What is needed » Omitting all images, set down every line below exactly as it appears.

———

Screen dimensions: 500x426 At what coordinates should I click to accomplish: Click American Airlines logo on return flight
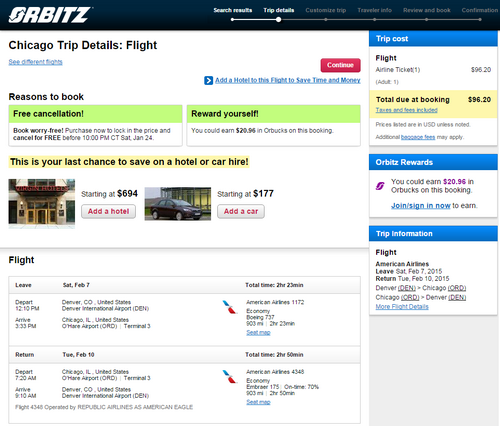click(229, 377)
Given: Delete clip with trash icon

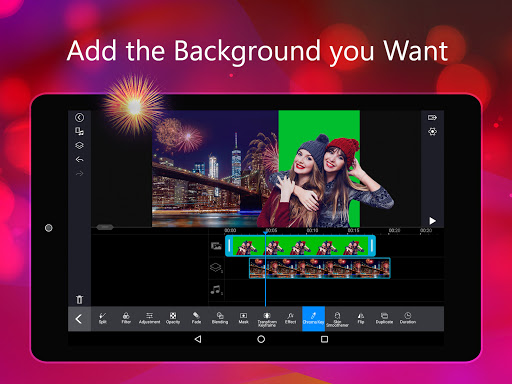Looking at the screenshot, I should point(79,299).

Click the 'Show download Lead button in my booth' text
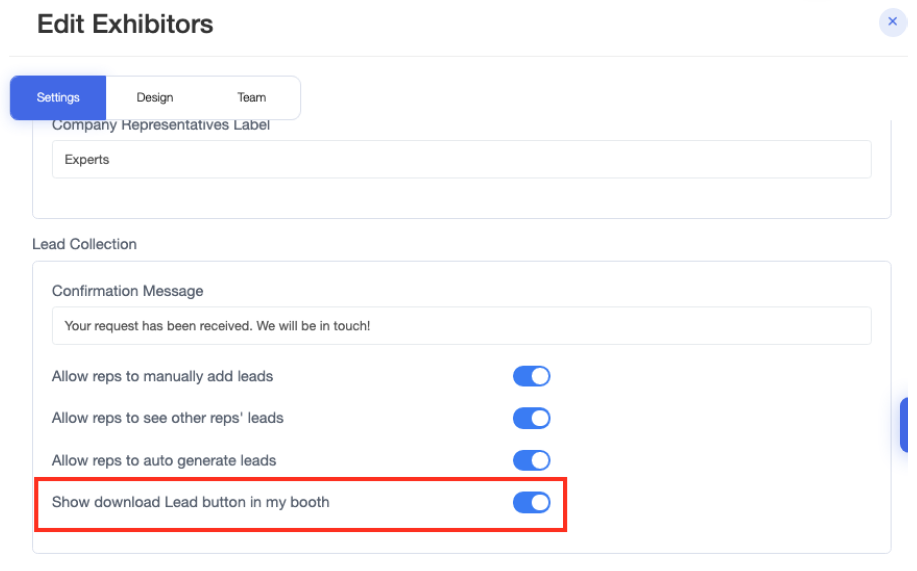[190, 502]
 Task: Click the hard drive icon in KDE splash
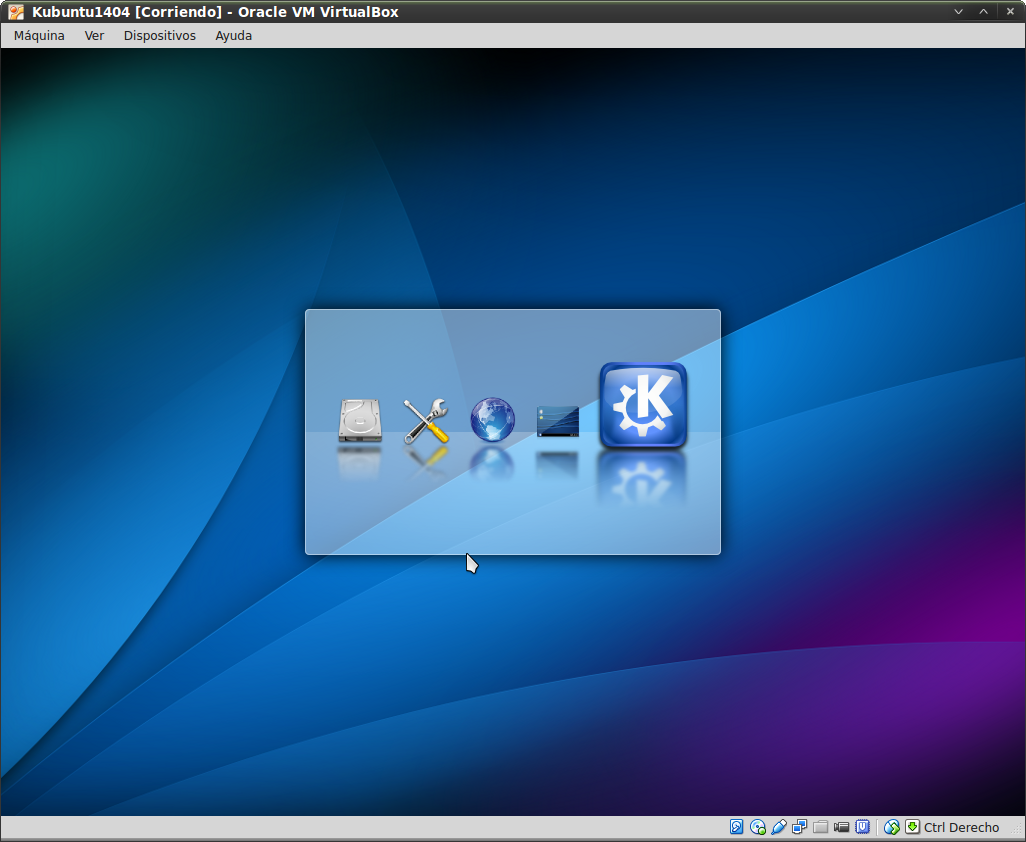click(x=360, y=421)
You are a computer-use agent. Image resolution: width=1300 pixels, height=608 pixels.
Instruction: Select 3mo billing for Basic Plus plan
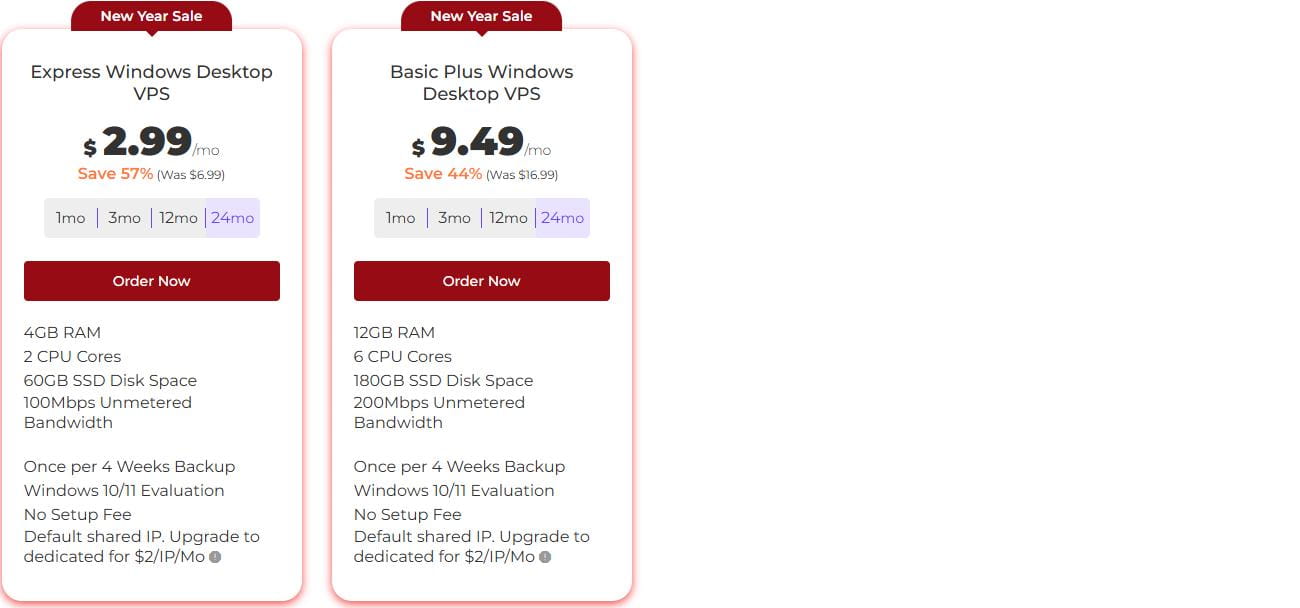click(x=454, y=218)
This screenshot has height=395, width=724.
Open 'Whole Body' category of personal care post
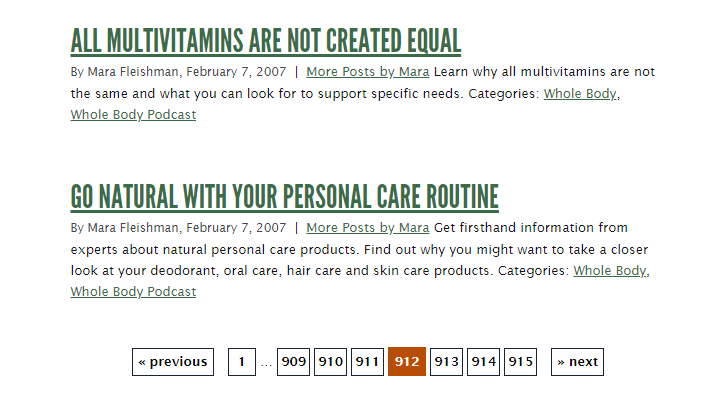[610, 271]
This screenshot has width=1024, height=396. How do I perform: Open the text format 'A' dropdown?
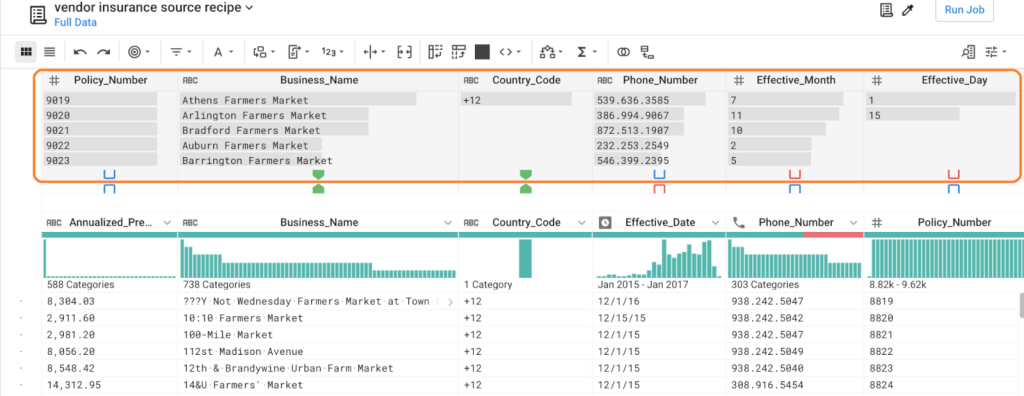223,52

———

Answer space »
Screen dimensions: 500x426 At what coordinates should I click to accomplish: Click American Airlines logo on return flight
click(229, 377)
Given: Delete clip with trash icon

Looking at the screenshot, I should point(79,299).

Click the 'Show download Lead button in my booth' text
[190, 502]
 Task: Click the hard drive icon in KDE splash
click(x=360, y=421)
You are a computer-use agent. Image resolution: width=1300 pixels, height=608 pixels.
Instruction: Select 3mo billing for Basic Plus plan
click(x=454, y=218)
This screenshot has height=395, width=724.
Open 'Whole Body' category of personal care post
[610, 271]
This screenshot has width=1024, height=396. How do I perform: Open the text format 'A' dropdown?
223,52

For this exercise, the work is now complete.